(DATA TO PROCESS):
════════

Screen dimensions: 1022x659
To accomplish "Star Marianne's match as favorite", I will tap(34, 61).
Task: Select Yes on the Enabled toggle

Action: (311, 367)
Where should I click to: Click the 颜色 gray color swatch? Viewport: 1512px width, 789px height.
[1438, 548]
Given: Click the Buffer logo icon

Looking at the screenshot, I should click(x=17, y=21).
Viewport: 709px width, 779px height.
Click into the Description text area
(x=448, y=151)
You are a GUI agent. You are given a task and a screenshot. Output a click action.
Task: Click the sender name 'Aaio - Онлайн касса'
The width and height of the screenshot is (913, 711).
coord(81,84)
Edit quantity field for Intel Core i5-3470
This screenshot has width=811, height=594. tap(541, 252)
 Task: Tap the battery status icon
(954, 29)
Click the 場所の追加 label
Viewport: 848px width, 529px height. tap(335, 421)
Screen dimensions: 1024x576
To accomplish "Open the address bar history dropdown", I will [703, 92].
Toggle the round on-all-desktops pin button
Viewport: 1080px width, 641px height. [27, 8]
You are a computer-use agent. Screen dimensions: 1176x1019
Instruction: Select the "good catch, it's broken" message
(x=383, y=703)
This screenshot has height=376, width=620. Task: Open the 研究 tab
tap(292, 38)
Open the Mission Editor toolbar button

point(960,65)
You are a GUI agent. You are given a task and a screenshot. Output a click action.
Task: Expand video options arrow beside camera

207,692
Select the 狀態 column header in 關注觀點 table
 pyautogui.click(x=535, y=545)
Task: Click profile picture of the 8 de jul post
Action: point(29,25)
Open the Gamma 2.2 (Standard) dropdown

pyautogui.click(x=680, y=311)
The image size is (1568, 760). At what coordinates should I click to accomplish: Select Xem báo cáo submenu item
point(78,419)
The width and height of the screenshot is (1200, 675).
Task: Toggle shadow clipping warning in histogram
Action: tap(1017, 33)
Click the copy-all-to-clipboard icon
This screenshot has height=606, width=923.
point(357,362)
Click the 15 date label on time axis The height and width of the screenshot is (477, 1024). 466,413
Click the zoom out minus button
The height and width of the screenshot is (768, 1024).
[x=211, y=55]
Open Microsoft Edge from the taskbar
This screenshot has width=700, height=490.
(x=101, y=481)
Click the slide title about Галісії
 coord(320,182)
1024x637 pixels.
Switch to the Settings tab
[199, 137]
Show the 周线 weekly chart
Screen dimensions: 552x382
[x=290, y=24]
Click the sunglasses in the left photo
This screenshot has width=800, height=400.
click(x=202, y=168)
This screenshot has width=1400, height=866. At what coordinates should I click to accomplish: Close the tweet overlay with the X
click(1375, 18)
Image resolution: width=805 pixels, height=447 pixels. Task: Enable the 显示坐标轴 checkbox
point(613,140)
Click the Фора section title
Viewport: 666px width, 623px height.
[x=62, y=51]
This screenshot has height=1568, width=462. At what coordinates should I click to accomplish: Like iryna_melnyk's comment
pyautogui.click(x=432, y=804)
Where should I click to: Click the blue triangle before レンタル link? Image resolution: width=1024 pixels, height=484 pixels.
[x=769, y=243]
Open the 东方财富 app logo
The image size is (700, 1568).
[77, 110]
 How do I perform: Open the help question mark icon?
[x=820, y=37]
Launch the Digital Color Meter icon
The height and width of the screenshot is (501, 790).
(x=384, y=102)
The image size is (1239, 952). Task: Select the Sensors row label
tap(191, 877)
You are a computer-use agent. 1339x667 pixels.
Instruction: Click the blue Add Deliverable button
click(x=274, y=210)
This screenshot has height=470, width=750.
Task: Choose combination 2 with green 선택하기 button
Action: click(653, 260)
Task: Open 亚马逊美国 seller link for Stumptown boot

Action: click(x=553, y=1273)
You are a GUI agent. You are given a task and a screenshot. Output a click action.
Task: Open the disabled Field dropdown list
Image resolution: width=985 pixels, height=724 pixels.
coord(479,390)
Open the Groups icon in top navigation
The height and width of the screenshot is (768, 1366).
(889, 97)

════════

(HOW TO COMPLETE THIS TASK):
Only the lines from the one with "The image size is (1239, 952)." through the end of the records above are to be copied, exactly as written.

(SOLUTION):
The image size is (1239, 952). Task: Select the Sensors row label
tap(191, 877)
You are a computer-use agent. 1339x667 pixels.
Instruction: Click the blue Add Deliverable button
click(x=274, y=210)
This screenshot has height=470, width=750.
Task: Choose combination 2 with green 선택하기 button
Action: click(653, 260)
Task: Open 亚马逊美国 seller link for Stumptown boot

Action: click(x=553, y=1273)
You are a GUI agent. You are given a task and a screenshot. Output a click action.
Task: Open the disabled Field dropdown list
Image resolution: width=985 pixels, height=724 pixels.
coord(479,390)
Open the Groups icon in top navigation
The height and width of the screenshot is (768, 1366).
(889, 97)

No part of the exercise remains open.